Delta Lake on Databricks
- Matillion Data Loader doesn't support SSH tunneling or PrivateLink, so you must either have a publicly accessible Databricks account or set up an SSH host that's publicly accessible and can forward traffic to the VPC that Databricks is running inside. Our recommendation would be to use a publicly available Databricks account if available.
- Databricks username and password for the instance used during testing.
- Authentication for any third-party data sources. On configuring the data source, you will be prompted to grant Matillion Data Loader access to your data source and you're free to choose which account you use during that authorization. This could be:
- Usernames/passwords for JDBC-accessible databases.
- OAuth for most others.
CDC
Amazon S3
- An Amazon Web Services (AWS) account. Signing up is free - click here or go to https://aws.amazon.com to create an account if you don't have one already.

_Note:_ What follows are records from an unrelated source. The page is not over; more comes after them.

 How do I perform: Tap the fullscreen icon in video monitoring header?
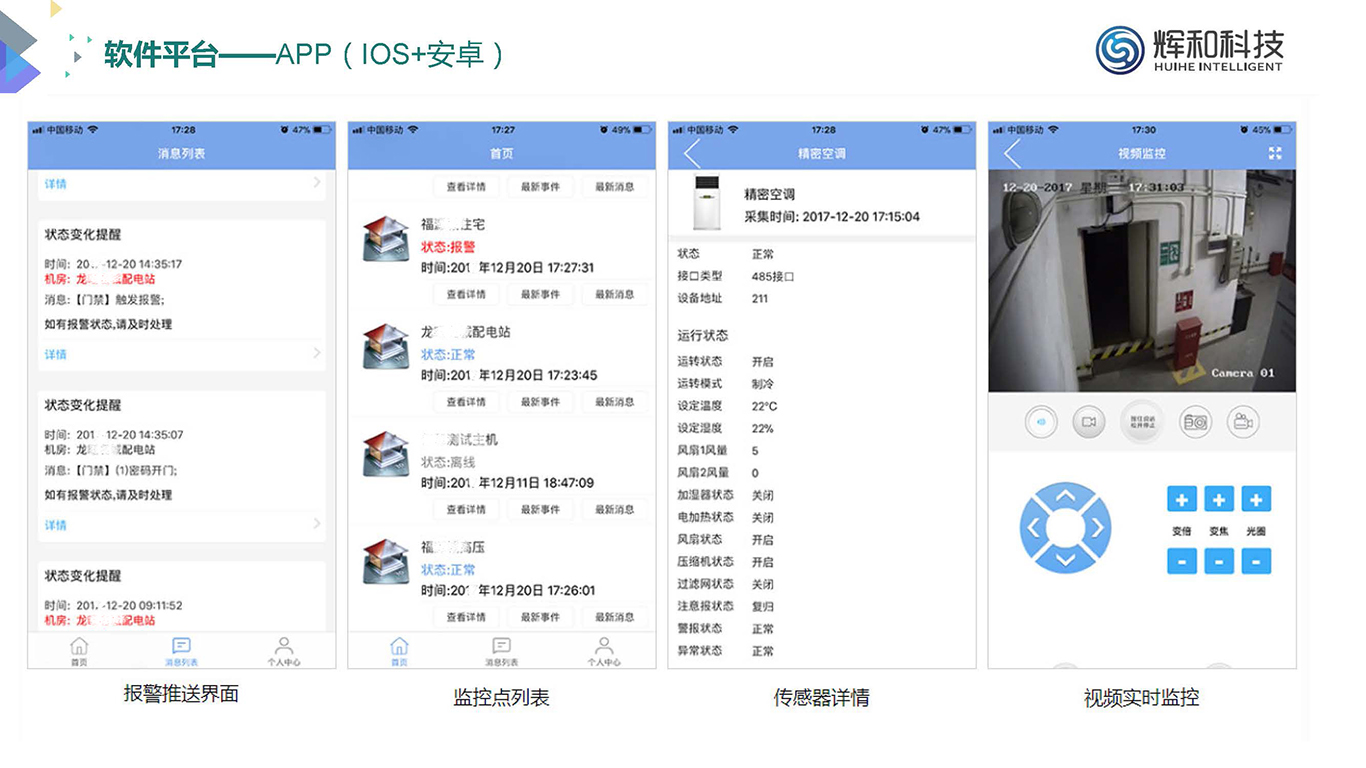click(1274, 153)
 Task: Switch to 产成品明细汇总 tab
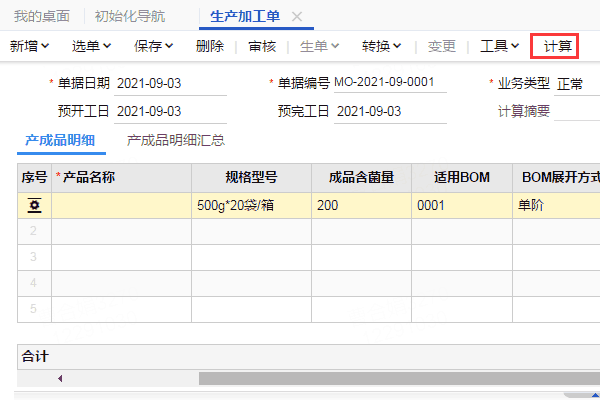point(175,140)
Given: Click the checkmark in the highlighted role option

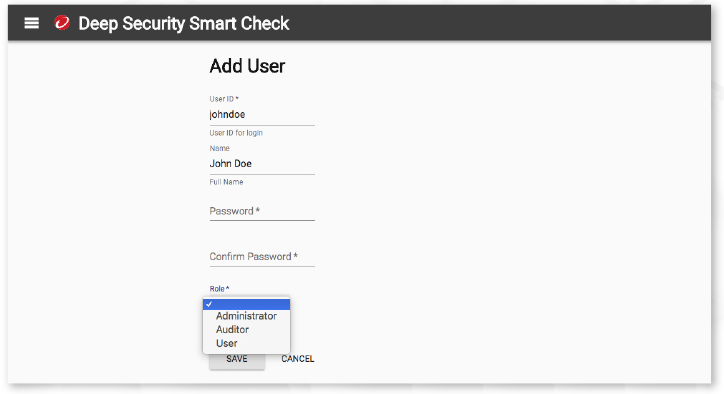Looking at the screenshot, I should (209, 304).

- Amazon username and password for the Amazon instance used during testing.
- Permissions to create and manage S3 buckets in AWS. Your AWS user must be able to create a bucket (if one doesn't already exist), add/modify bucket policies, and upload files to the bucket.
- The IAM role used by the Agent container has
putObject
permissions for the S3 bucket and its prefix to be used as the destination by the pipeline. - An up and running Amazon S3 bucket.
Azure Blob Storage
- Your destination should be an Azure Storage account that supports containers, such as BlobStorage, Storage, or StorageV2.
- At the minimum, the role
Reader & Data Access
is required for sufficient permissions. The role should be applicable for the Azure Storage account in which your destination container is located. - The destination container needs to use an access key for authentication.
- The agent container needs to use a shared key injected as an environment variable for authentication to the storage container.
- If your storage account only allows access from selected networks, IP "allowlisting" is needed.
Google Cloud Storage
- A Google Cloud Storage account. You can sign up with a trial account for free. Go to https://cloud.google.com/storage to sign up.
- Google username and password for the Google Cloud Storage account used during testing.
- An up and running Google Cloud Storage bucket.
- Permissions to create and manage storage in your Google Cloud Storage account. Your Google Cloud Storage user must be able to create a bucket (if one doesn't already exist), add/modify bucket policies, and upload files to the bucket.